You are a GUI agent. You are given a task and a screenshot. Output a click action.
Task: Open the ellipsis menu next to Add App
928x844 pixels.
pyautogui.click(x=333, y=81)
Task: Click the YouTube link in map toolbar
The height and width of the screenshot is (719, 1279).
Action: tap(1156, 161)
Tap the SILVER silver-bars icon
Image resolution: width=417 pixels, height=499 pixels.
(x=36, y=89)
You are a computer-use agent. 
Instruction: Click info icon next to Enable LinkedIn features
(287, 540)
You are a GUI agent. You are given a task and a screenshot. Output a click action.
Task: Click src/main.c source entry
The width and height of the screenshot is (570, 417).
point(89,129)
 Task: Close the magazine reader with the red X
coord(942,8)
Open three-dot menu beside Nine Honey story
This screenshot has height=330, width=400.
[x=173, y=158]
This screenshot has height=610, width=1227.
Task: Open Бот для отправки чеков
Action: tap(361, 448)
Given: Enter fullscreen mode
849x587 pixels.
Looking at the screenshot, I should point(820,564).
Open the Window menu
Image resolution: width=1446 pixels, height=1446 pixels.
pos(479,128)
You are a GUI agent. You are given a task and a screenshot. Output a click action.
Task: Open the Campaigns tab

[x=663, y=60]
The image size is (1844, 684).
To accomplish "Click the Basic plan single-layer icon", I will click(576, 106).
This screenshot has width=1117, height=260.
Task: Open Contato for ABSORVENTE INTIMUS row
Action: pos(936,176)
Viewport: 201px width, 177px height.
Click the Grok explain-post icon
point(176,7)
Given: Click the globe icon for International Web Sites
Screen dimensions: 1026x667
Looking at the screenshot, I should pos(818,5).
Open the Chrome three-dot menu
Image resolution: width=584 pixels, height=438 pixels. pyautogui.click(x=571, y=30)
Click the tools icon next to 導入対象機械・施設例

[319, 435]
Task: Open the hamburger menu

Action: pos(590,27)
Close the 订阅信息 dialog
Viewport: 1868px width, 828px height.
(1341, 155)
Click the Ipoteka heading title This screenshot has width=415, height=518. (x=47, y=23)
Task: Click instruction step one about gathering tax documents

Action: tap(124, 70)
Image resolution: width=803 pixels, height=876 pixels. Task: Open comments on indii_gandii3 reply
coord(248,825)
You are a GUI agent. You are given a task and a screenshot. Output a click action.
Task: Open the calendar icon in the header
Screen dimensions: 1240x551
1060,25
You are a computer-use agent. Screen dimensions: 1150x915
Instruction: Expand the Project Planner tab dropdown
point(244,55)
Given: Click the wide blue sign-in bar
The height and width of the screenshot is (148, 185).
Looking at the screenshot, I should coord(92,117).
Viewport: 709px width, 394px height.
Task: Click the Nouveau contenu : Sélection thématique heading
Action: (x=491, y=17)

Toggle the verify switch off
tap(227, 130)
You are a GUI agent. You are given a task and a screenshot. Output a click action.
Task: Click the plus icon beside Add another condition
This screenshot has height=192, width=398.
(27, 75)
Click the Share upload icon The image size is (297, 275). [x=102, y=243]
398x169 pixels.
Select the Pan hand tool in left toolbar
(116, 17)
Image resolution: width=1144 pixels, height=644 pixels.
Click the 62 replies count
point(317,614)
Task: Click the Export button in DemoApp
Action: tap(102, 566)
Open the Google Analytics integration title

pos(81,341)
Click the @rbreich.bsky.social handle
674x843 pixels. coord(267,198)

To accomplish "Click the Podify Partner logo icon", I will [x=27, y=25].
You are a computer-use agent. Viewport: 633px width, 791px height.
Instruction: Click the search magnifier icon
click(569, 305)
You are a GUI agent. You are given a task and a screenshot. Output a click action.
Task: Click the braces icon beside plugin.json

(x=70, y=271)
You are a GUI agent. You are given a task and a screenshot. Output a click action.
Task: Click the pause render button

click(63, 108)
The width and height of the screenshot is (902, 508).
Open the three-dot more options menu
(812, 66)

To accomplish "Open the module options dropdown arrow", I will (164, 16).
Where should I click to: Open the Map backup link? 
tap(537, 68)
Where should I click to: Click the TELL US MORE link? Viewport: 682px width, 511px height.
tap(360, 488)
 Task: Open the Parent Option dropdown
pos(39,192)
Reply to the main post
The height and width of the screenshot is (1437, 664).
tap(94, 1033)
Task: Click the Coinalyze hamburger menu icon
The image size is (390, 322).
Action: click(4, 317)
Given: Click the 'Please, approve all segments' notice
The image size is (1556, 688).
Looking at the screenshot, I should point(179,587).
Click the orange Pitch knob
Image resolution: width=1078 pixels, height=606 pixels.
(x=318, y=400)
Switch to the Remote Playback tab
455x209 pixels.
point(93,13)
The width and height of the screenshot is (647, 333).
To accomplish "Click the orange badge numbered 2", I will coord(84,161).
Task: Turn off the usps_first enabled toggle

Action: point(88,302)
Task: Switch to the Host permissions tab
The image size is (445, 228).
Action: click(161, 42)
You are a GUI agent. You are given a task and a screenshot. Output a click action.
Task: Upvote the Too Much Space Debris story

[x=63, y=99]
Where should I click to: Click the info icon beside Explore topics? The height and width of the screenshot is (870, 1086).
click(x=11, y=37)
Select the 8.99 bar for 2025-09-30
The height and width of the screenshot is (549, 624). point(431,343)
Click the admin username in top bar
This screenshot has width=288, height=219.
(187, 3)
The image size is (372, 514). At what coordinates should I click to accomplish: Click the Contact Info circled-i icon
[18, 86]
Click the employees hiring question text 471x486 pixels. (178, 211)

==================================================

> **Task brief**: Every line of the entries above that includes "computer" should be copied.

> **Result for this task**:
You are a computer-use agent. 
You are a computer-use agent. Screen dimensions: 1150x915
You are a computer-use agent. Viewport: 633px width, 791px height.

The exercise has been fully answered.